Aggressione capotreno stazione Parma, Cosenza (Fit Cisl ER): “Subito tornelli e porte con codice biglietto”

“Lo ripetiamo per l’ennesima volta. La vera, grande soluzione per il problema aggressioni deve riguardare l’accesso alle infrastrutture. Non ci stancheremo mai di chiederlo a tutte le parti in causa, vale a dire RFI, Regione ER e Aziende: accedere ai binari delle stazioni, e quindi salire sul treno, deve essere consentito solo a chi ha in mano il biglietto. Otto aggressioni su dieci non ci sarebbero più. Bisogna istallare i tornelli, ma non basta, servono anche porte che si aprono solo se si inserisci il codice del biglietto. La situazione è davvero disperata e nello stesso tempo grottesca, ancora una volta siamo nel pieno dell’emergenza, ancora una volta siamo inascoltati. Capitreno e tutto il personale delle stazioni non ne possono piu, sono terrorizzati e scoraggiati. Un treno, così come una stazione, è e deve essere per i ferrovieri semplicemente un posto di lavoro e non un campo di guerra: servono subito tutele e sicurezza”.
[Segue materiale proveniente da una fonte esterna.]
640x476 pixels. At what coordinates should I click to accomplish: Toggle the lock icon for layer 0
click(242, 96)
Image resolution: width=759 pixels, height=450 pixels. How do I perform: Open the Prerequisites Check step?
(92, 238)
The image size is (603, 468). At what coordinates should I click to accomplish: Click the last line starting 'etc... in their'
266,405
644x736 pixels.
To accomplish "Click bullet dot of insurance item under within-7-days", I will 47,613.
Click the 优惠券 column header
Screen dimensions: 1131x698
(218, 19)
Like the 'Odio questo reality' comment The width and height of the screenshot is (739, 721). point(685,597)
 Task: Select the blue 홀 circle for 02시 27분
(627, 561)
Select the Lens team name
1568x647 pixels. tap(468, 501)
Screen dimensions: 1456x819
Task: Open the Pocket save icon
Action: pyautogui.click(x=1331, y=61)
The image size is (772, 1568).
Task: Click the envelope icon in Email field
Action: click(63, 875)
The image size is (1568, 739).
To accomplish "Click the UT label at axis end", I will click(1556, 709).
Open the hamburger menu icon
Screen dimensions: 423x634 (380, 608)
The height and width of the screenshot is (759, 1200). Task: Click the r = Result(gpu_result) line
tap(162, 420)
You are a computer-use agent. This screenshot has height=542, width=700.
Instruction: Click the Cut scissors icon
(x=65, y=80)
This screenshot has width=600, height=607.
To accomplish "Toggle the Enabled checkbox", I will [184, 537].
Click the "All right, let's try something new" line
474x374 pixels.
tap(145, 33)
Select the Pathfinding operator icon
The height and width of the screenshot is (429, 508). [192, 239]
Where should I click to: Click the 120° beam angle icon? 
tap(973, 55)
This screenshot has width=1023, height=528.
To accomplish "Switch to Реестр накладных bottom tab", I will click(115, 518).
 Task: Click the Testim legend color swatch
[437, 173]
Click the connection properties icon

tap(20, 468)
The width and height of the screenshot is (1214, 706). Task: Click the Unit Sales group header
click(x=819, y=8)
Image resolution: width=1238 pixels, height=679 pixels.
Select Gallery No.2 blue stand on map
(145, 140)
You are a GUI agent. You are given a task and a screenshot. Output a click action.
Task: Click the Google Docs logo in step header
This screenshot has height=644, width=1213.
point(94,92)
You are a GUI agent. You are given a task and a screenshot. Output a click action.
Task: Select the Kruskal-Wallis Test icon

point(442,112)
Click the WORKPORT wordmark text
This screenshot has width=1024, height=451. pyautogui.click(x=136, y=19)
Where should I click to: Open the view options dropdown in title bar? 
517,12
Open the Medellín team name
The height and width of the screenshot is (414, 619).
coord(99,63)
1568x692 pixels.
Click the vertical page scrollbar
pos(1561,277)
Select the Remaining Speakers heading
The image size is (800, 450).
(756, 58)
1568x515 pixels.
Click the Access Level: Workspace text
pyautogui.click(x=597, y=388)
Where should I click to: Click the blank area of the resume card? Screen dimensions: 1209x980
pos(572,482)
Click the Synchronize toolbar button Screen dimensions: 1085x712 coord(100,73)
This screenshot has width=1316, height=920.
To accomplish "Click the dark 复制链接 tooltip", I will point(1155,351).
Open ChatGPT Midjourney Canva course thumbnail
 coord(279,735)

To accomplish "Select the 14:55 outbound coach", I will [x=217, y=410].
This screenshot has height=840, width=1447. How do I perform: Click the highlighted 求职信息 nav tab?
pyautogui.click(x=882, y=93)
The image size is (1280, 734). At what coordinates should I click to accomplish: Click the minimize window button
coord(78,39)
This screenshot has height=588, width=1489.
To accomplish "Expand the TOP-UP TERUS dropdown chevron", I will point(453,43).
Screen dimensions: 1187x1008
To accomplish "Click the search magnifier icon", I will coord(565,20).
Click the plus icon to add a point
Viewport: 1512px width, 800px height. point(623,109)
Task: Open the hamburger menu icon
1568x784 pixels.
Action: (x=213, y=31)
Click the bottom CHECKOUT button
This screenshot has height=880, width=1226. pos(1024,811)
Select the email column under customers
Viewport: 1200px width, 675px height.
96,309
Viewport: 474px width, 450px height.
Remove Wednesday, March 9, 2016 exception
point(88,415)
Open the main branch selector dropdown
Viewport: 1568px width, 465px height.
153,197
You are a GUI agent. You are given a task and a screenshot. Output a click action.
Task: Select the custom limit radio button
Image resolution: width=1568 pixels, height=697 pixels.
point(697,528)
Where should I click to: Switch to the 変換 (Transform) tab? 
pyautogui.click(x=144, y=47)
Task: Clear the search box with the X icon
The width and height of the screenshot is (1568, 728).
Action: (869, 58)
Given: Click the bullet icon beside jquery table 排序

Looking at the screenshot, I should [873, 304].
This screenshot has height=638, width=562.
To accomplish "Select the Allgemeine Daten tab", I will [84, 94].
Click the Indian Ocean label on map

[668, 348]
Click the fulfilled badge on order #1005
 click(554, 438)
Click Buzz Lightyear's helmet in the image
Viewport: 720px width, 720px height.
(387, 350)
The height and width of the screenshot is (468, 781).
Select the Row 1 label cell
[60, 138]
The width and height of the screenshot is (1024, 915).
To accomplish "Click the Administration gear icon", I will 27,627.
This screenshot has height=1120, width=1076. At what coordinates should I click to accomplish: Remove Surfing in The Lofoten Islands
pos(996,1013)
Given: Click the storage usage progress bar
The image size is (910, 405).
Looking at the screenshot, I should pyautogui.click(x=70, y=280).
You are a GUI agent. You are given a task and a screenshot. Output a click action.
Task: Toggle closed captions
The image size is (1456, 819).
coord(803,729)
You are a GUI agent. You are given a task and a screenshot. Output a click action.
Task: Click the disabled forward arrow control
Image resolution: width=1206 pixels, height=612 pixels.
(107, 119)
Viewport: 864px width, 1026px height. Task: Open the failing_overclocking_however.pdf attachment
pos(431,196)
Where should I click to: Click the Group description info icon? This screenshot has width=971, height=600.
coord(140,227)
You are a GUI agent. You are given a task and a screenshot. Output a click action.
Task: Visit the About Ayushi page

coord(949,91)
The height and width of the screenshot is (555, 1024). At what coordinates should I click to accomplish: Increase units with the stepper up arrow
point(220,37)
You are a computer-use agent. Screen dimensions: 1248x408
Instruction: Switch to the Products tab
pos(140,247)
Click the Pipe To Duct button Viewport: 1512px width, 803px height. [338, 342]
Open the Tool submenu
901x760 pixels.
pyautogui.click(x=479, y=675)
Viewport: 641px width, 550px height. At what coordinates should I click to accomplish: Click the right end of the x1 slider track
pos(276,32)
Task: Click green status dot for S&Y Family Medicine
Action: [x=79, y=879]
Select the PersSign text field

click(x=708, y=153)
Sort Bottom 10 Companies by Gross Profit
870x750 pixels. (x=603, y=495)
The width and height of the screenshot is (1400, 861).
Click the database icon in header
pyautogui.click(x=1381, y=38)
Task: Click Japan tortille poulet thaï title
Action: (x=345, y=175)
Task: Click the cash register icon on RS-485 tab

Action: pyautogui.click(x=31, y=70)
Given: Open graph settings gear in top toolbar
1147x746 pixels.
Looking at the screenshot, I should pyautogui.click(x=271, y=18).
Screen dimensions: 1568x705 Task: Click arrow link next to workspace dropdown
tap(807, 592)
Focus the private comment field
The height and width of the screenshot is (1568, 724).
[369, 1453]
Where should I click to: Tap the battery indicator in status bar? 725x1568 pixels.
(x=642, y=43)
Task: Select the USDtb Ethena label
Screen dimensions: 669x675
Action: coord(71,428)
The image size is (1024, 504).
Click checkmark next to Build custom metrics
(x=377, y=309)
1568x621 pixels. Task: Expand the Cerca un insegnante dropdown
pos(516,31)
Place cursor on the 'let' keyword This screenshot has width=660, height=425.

Così Aldo Cosenza, segretario generale Fit Cisl ER dopo l’ennesima aggressione ai danni di un capotreno avvenuta ieri sera sera, intorno alle 21. Stavolta a farne le spese è stato un lavoratore del trasporto regionale della sede di La Spezia in sosta a Parma, ferito in pieno volto da una bottiglia di vetro che gli si è frantumata in faccia dopo essere stata lanciata da persone che bivaccavano nei pressi del treno.

“Questo ultimo grave episodio si somma alle decine di casi analoghi avvenuti in regione negli ultimi mesi, un’escalation di violenza inaccettabile. Nell’esprimere solidarietà al collega vigliaccamente colpito, ancora una volta richiediamo un intervento serio e urgente da parte di imprese di trasporto, forze dell’ordine, Regione Emilia-Romagna e Prefetture del territorio a tutela sia dei lavoratori del settore sia degli utenti del trasporto pubblico locale. Arrestare il fenomeno delle aggressioni è una necessità, è tempo che ognuno si assuma le proprie responsabilità”, conclude il dirigente Cisl.